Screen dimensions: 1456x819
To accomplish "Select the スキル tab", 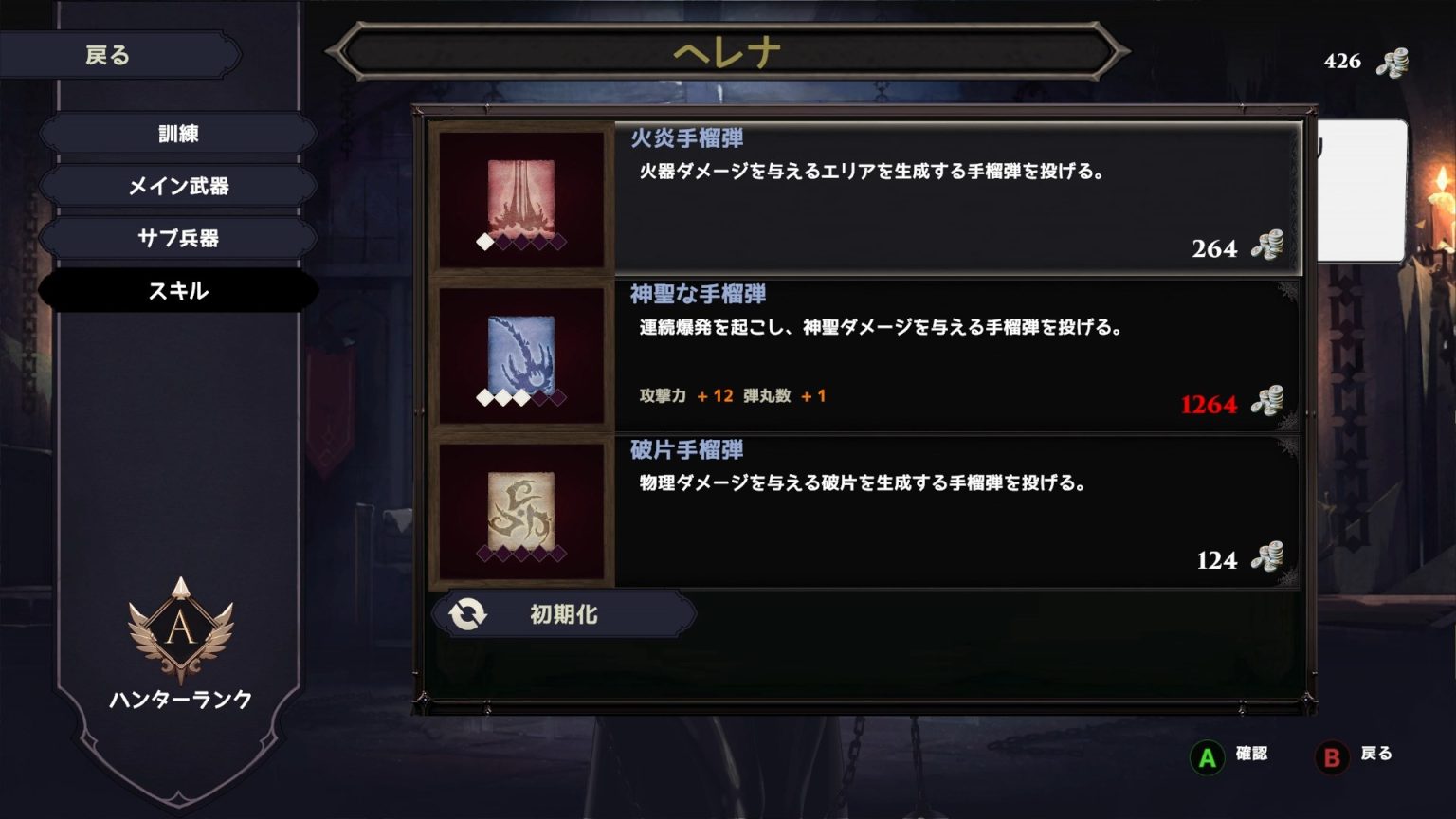I will pyautogui.click(x=178, y=290).
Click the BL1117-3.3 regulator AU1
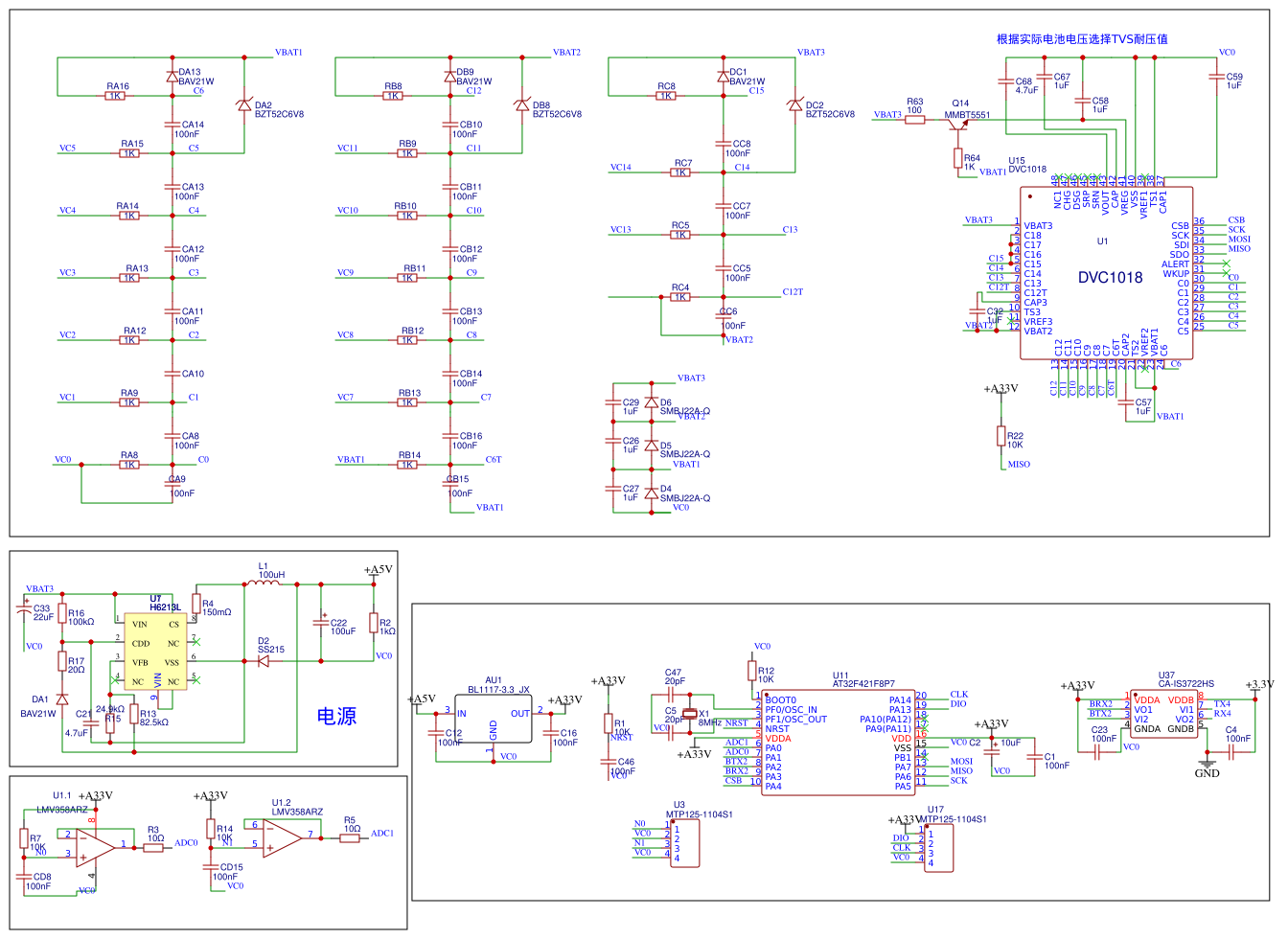The image size is (1288, 939). click(494, 719)
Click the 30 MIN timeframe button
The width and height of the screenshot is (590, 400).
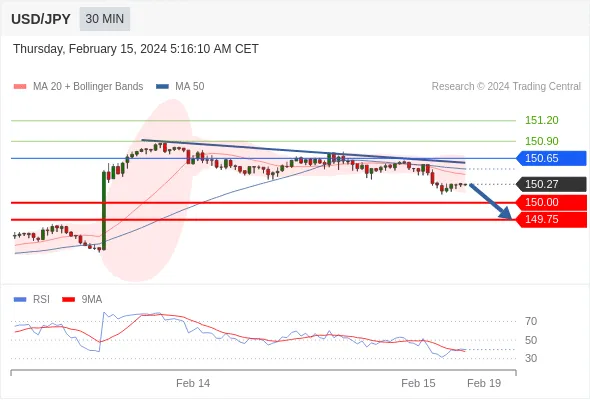click(105, 19)
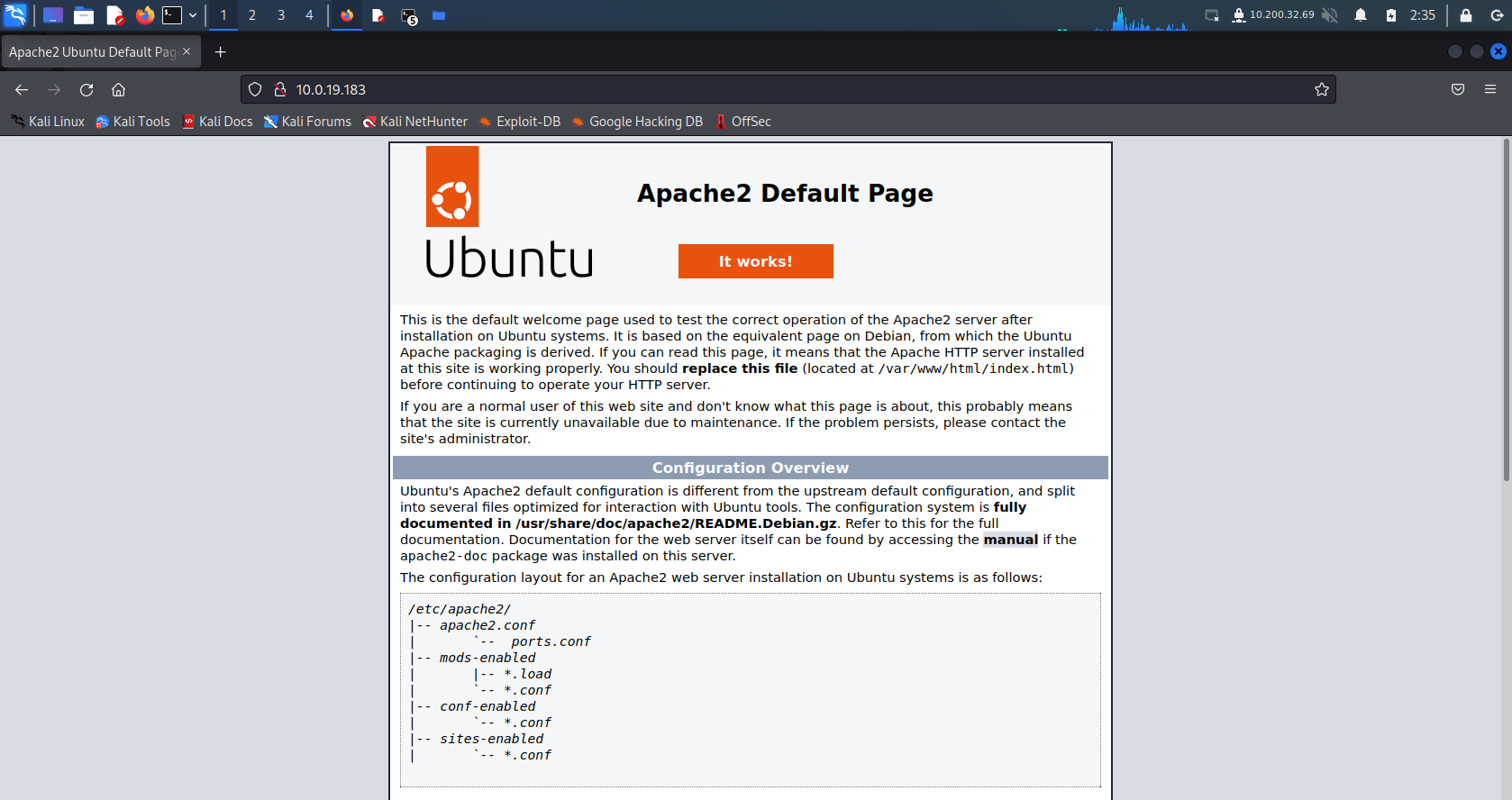Image resolution: width=1512 pixels, height=800 pixels.
Task: Open the Exploit-DB bookmark
Action: tap(520, 122)
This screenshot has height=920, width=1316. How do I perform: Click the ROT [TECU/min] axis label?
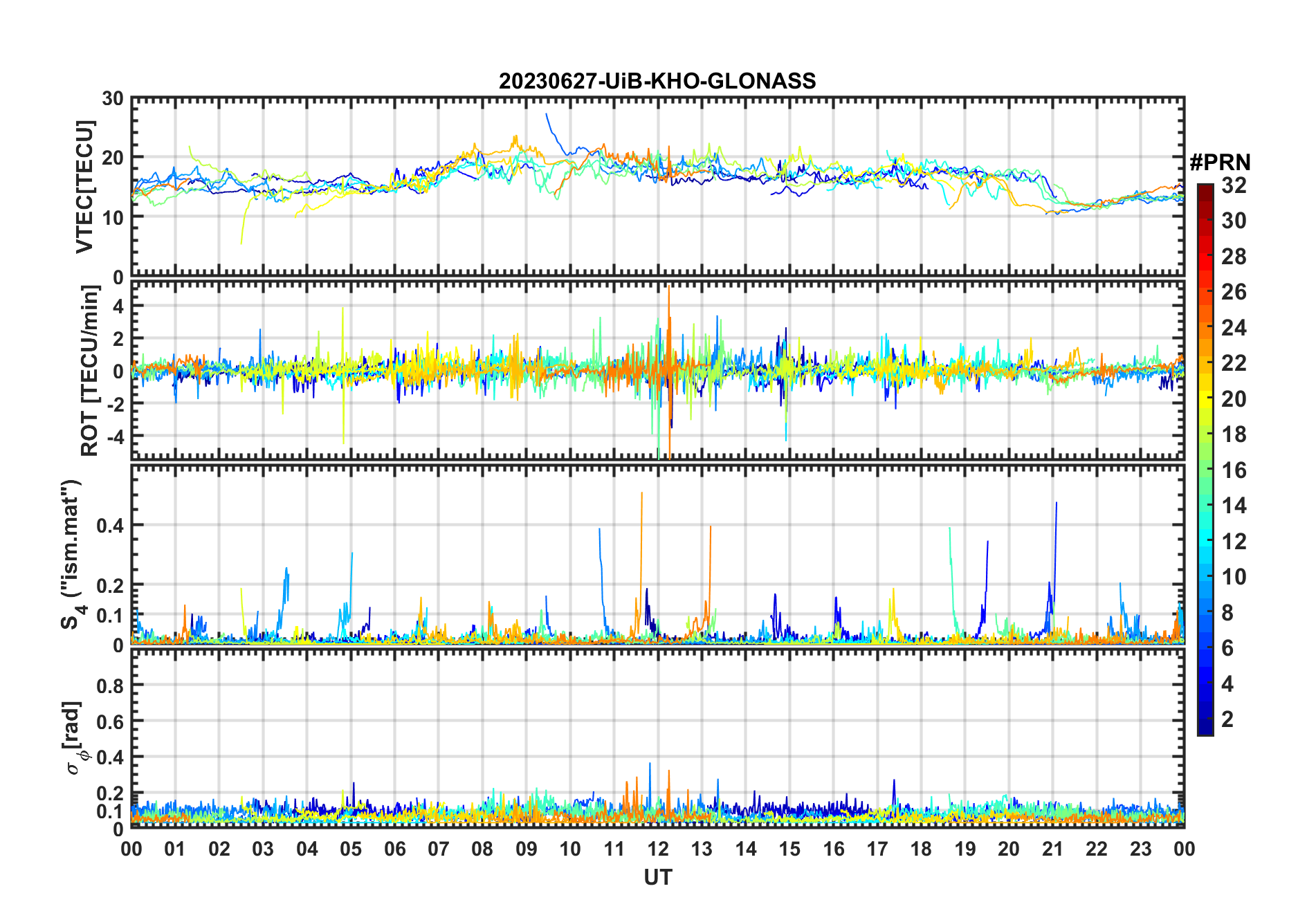coord(89,371)
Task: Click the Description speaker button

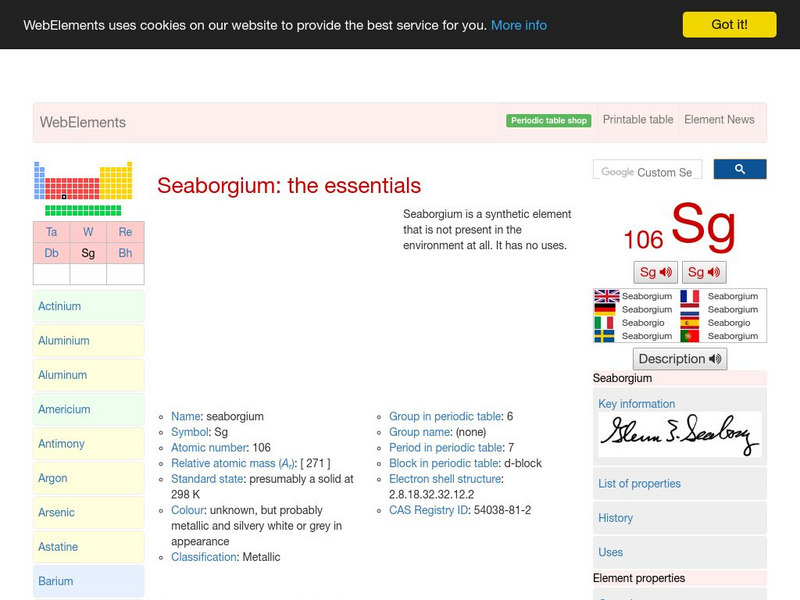Action: [679, 358]
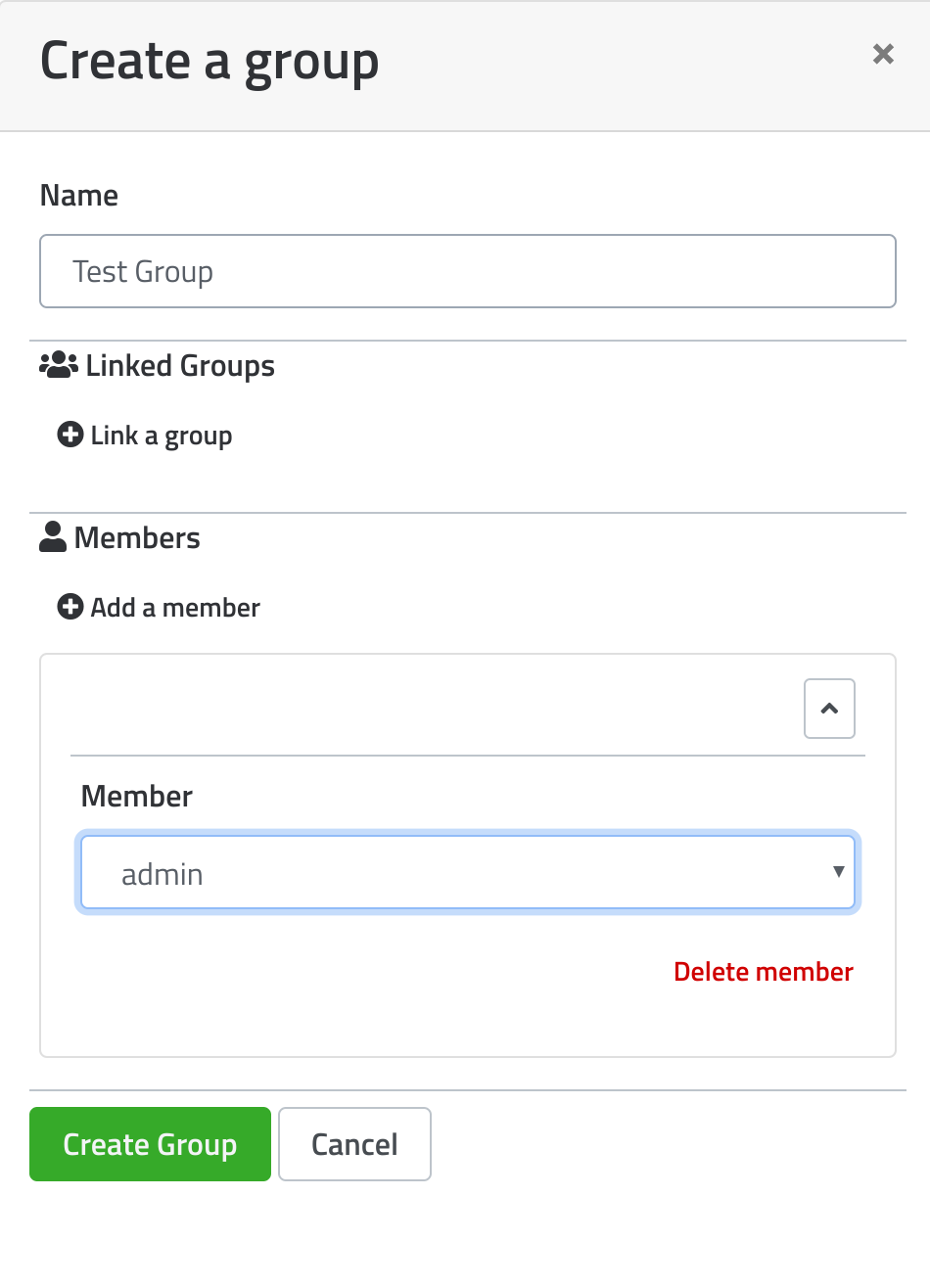Close the Create a group dialog
The width and height of the screenshot is (930, 1288).
pos(883,54)
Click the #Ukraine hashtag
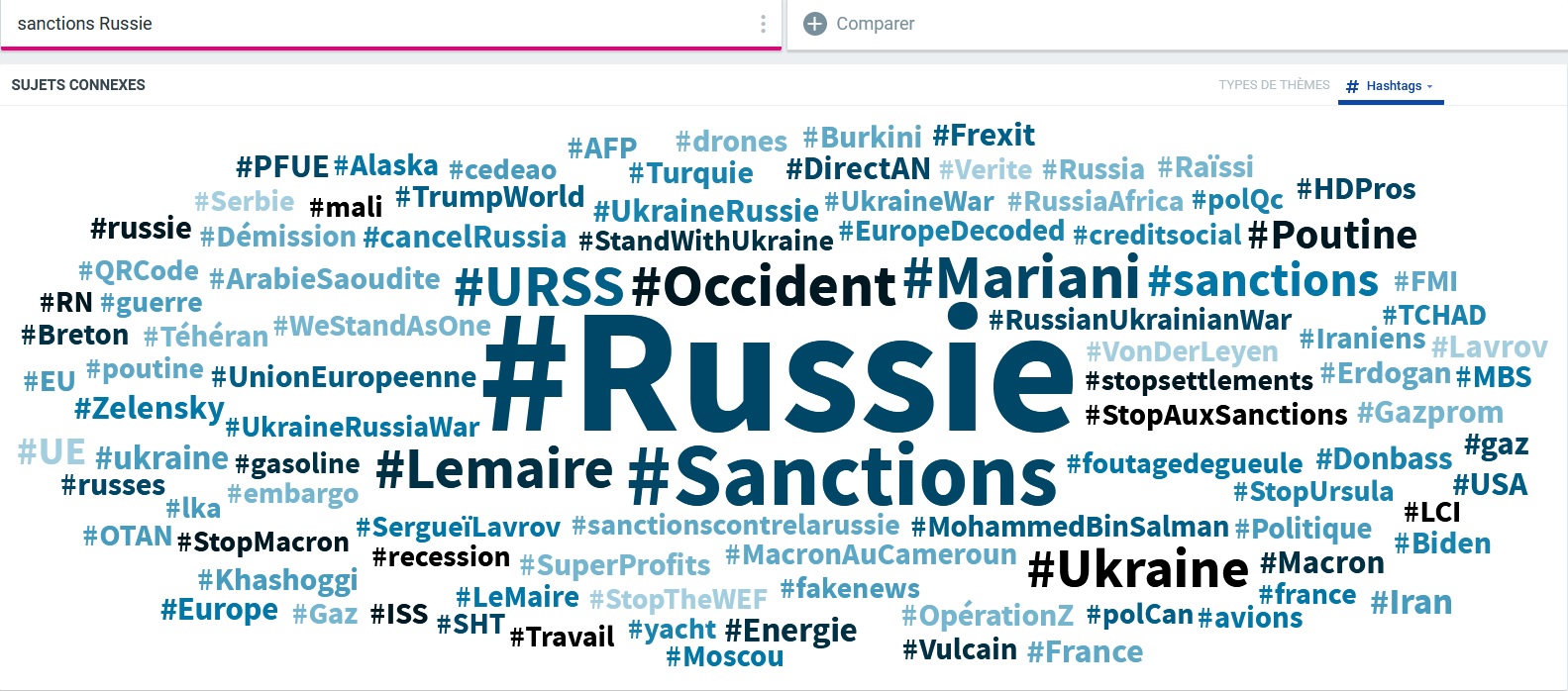Image resolution: width=1568 pixels, height=691 pixels. click(1138, 569)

• Your goal
Only the lines from the one with "Task: Click the Description speaker button" through the final line of the entries above should be transcribed, exactly and without pictures.

• Solved problem
Task: Click the Description speaker button

Action: [679, 358]
Close the Create a group dialog
The width and height of the screenshot is (930, 1288).
pos(883,54)
Click the #Ukraine hashtag
Image resolution: width=1568 pixels, height=691 pixels. click(1138, 569)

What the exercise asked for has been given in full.